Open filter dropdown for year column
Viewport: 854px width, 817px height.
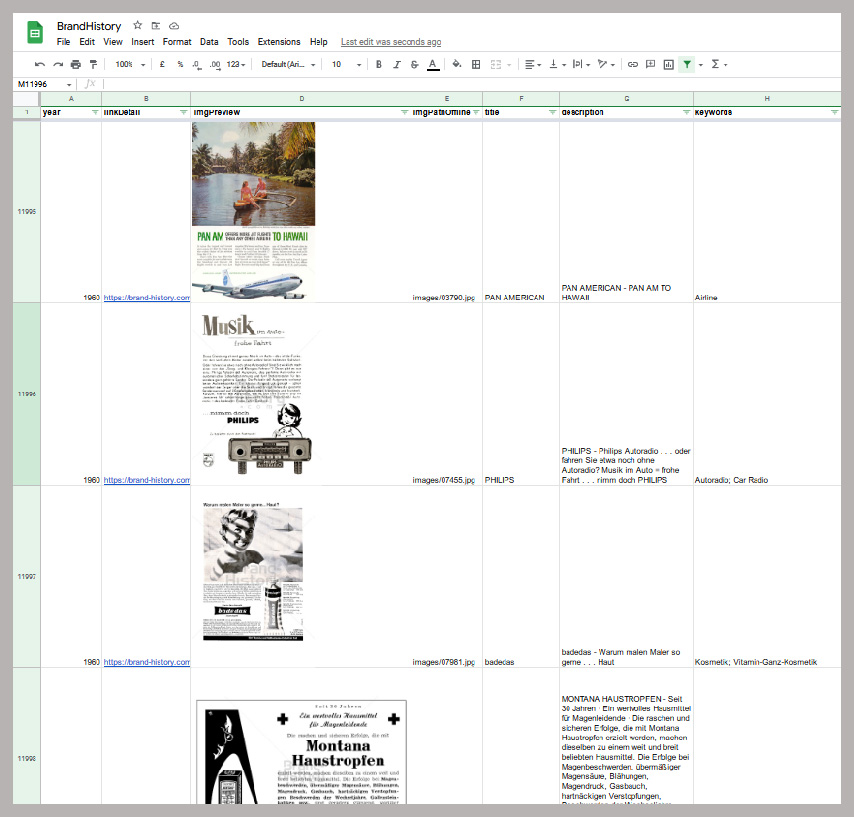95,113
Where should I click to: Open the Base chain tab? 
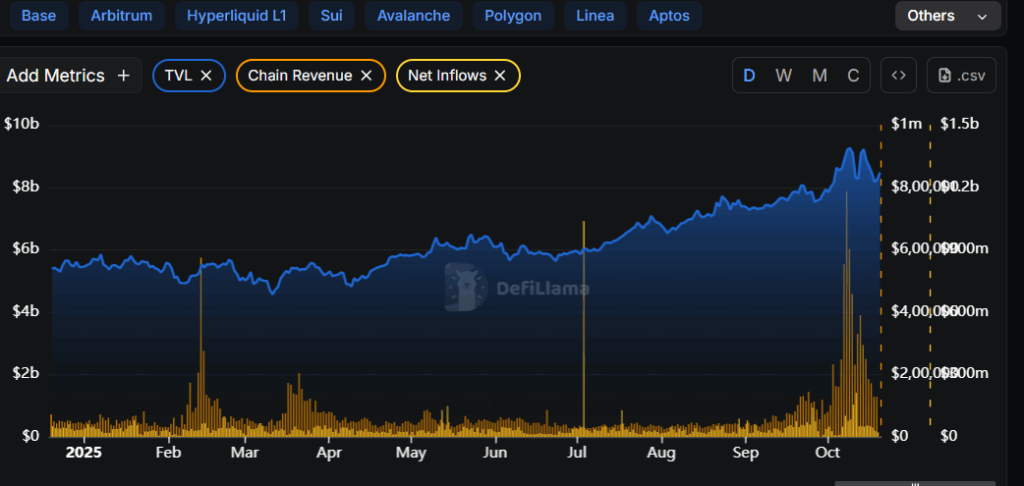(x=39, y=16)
=-=-=-=-=
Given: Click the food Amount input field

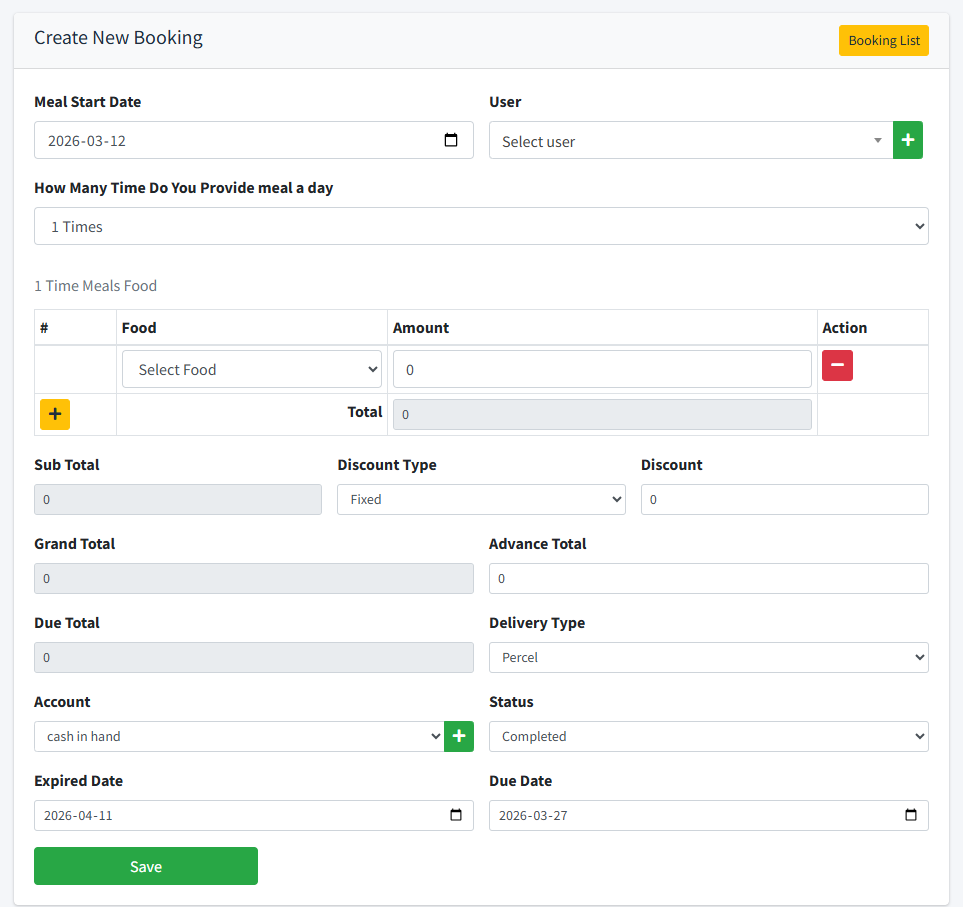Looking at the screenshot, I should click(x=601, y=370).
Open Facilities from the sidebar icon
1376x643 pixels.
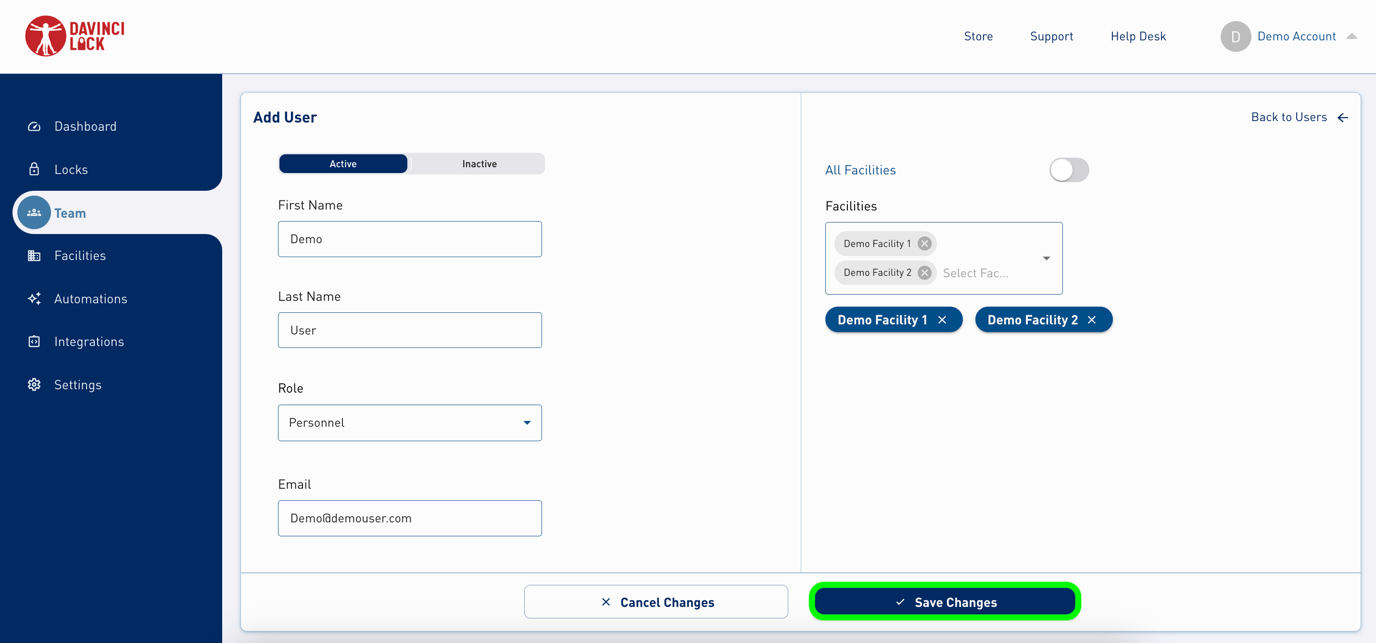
=-=-=-=-=
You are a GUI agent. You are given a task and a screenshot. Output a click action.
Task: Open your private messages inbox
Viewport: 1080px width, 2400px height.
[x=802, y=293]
=-=-=-=-=
Requirement:
Copy the lines of the data above exactly as written, beginning with the line containing "Open Facilities from the sidebar icon" and ending with the line containing "1376x643 pixels.", and leave out all other lines.

Solution:
Open Facilities from the sidebar icon
1376x643 pixels.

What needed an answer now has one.